▸ 提示文

勉強漬けだった3年間 支えになったのは

――同世代の友人が社会人として仕事や休日を楽しんでいるなか、Mさんはアルバイトをしながら専門学校に通っていたわけですが、周囲を見て羨ましく思うことはありませんでしたか?

M:そうですね。アルバイト先(歯科医院)で同世代のスタッフと話していた時、「ゴールデンウィークはどこに行く?」という話題になり、正社員の友人たちはそれぞれ旅行の計画を話していました。一方、私はテスト勉強の日々。年度末の国家試験の直前で慌てなくてもいいように一つひとつ入念に知識を詰め込んでいったので、専門学校に通っていた3年間はまさに勉強漬け。しんどい時は、「早く社会人に戻りたい」と思うこともありましたね(笑)。

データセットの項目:
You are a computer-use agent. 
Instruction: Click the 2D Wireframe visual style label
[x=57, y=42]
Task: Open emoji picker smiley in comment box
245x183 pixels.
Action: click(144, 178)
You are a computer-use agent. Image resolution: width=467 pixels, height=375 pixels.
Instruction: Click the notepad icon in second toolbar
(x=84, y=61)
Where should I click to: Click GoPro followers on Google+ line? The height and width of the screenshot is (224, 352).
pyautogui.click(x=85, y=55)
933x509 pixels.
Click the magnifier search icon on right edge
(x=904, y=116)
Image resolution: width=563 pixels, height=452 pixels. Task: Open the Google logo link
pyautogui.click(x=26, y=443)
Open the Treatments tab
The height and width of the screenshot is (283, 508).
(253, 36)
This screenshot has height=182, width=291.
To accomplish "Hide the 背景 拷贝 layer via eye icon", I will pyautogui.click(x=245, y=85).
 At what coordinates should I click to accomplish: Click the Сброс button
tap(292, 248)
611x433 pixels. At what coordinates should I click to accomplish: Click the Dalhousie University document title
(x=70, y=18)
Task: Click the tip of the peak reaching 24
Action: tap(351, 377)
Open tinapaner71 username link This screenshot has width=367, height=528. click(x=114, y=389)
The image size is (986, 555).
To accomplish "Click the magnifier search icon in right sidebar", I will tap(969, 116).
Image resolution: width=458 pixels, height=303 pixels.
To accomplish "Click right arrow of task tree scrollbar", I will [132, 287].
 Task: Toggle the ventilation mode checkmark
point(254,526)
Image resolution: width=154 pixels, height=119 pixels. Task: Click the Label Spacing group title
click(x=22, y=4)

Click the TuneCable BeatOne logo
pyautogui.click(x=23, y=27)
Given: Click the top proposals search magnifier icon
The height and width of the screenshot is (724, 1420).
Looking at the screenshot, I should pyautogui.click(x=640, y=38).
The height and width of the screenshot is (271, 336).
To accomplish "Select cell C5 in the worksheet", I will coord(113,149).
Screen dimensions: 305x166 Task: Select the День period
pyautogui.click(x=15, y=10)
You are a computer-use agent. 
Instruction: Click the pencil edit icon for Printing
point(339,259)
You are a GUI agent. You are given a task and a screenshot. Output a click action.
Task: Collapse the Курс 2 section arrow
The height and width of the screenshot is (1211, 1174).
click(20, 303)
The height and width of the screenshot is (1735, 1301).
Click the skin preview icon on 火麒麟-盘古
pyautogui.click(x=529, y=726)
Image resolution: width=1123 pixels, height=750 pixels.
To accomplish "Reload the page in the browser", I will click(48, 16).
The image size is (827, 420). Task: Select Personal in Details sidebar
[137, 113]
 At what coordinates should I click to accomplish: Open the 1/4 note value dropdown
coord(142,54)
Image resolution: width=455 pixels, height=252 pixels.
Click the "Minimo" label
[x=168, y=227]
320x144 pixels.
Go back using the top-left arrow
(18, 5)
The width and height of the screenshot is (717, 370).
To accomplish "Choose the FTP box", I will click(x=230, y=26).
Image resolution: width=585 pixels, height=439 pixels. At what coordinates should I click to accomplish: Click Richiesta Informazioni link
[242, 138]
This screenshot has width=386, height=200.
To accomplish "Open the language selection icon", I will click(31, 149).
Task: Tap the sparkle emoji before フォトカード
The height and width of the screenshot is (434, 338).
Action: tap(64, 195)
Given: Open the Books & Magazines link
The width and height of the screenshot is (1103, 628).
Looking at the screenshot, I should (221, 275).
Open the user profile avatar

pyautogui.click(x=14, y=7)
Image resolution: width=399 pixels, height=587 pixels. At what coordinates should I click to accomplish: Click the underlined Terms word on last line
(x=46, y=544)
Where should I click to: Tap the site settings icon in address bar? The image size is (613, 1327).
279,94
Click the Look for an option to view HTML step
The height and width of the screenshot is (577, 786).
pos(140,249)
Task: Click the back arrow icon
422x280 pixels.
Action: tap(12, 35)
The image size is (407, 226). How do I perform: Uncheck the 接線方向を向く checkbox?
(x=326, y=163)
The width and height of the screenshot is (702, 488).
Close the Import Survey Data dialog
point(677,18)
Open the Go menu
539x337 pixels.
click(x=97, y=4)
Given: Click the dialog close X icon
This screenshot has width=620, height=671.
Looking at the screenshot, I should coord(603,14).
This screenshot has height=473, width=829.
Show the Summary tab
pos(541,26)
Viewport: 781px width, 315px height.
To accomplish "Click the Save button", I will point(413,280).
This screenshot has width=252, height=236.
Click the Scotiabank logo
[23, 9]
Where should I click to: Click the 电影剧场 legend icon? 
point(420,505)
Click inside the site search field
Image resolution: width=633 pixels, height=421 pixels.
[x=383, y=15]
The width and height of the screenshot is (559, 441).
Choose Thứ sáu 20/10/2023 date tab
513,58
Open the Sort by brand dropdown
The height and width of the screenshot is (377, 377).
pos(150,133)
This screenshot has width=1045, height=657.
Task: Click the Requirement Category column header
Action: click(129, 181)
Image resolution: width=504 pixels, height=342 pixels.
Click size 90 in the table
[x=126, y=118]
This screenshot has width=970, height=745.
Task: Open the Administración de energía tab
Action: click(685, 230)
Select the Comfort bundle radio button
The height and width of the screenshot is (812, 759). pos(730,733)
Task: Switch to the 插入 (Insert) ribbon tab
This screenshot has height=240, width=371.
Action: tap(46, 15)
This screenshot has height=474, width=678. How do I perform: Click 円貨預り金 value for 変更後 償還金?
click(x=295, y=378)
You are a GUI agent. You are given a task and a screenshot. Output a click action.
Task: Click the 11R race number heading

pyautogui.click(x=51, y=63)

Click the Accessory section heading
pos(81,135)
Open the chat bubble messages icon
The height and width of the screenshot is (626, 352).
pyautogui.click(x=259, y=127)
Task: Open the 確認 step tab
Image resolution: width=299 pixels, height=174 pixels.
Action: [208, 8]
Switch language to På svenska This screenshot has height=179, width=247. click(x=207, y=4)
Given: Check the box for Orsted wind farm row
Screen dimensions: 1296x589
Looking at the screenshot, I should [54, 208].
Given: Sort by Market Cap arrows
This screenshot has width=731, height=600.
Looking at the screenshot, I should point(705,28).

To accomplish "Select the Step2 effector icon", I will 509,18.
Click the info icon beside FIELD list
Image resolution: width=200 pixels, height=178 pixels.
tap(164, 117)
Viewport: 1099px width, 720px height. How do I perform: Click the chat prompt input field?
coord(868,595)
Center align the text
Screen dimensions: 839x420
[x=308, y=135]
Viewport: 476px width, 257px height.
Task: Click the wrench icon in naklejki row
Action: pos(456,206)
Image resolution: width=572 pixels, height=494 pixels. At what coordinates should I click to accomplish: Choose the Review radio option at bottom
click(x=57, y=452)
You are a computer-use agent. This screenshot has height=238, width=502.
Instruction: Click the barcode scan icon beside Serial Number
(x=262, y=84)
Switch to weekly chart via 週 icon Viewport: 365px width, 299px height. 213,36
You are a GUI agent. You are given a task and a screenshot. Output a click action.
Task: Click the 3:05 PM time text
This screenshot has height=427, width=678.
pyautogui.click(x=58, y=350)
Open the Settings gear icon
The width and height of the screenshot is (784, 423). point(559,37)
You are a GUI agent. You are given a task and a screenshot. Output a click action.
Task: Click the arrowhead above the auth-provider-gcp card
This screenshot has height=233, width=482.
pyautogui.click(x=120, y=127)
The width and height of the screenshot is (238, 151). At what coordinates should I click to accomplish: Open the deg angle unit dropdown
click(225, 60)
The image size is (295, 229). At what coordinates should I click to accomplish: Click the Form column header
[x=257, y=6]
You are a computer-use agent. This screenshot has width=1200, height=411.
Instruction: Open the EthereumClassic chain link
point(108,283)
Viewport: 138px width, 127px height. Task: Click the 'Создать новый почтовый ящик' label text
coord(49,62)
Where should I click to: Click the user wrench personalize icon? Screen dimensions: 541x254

▸ 練習問題
[1] 専門学校時代を振り返るインタビューで、Mさんがアルバイトをしていたのはどこか。
[2] 専門学校時代を振り返るインタビューを、最後の文の後から書き継ぎなさい。

▸ 解答
[1] 歯科医院です。

[2]
 ただ、専門学校に行くと、私と同じ境遇の仲間と励まし合えます。特に当時の私の学年は社会人が60人中7人もいて、お互いの悩みを共有したり相談したりして笑い飛ばしていました。彼女たちがいなかったら、ここまで頑張れなかったと思います。

 また、自分を鼓舞するために、手帳の年間ページで、「卒業まであと何日」と書いてカウントダウン。1年後を想像して「来年の今ごろは……」と思い描いて、乗り切りました。

――在学中、家族やパートナーとはどう付き合っていましたか?

M:当時は、まだ結婚しておらず、今の夫と付き合っていました。彼も転職したばかりで収入が少なく、いつも同じ服で貧乏デートをしていましたが、私の転職をずっと応援してくれていました。

 両親も「やりたいことをやりなさい」と背中を押してくれ、最初は私一人で何も言わずに歯科衛生士の学校を探していたのですが、偶然パソコンの履歴を見た父親が私の気持ちを察してくれて、「通うなら早いほうがいい」と、資金を捻出して学費の援助をしてくれたのです。家族やパートナーには心から感謝しています。

――多くの人に支えられて今があるんですね。実際に転職を経験して、働きながら生きていくためには何が大切だと感じましたか?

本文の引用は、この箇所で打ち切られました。